◆ EXERCISE BRIEF
Write out, word for word, the part of the listing below that opens with the line containing "[Link to #awb-open-oc__1684] (150, 123)" and closes with the line containing "[telegram] (173, 2426)", keeping both of those lines and adding no others.

──────── GIVEN RECORDS ────────

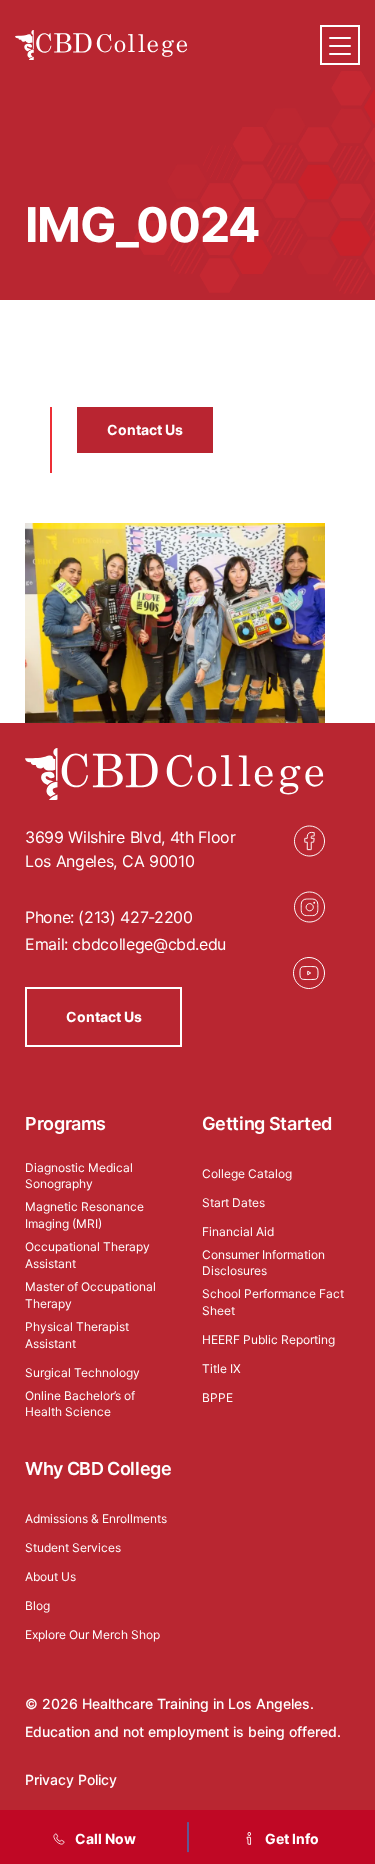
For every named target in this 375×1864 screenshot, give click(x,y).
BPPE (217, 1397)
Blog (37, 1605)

────────
──────── GIVEN RECORDS ────────

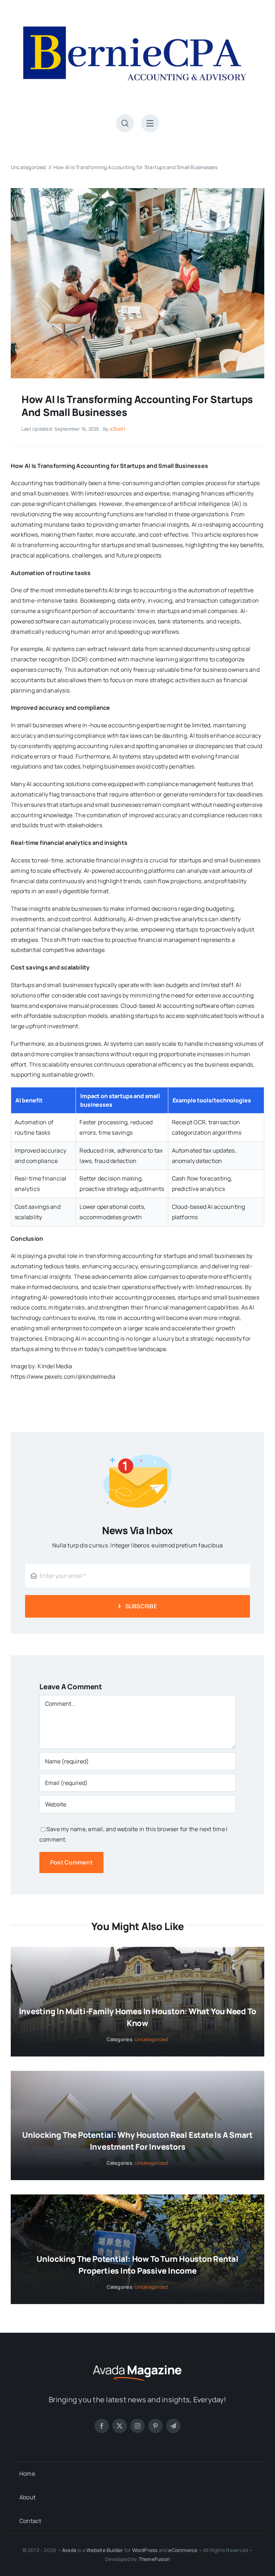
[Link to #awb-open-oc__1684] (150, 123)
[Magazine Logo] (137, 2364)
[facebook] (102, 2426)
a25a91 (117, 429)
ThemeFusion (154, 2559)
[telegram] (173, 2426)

────────

◆ SOLVED EXERCISE
[Link to #awb-open-oc__1684] (150, 123)
[Magazine Logo] (137, 2364)
[facebook] (102, 2426)
a25a91 (117, 429)
ThemeFusion (154, 2559)
[telegram] (173, 2426)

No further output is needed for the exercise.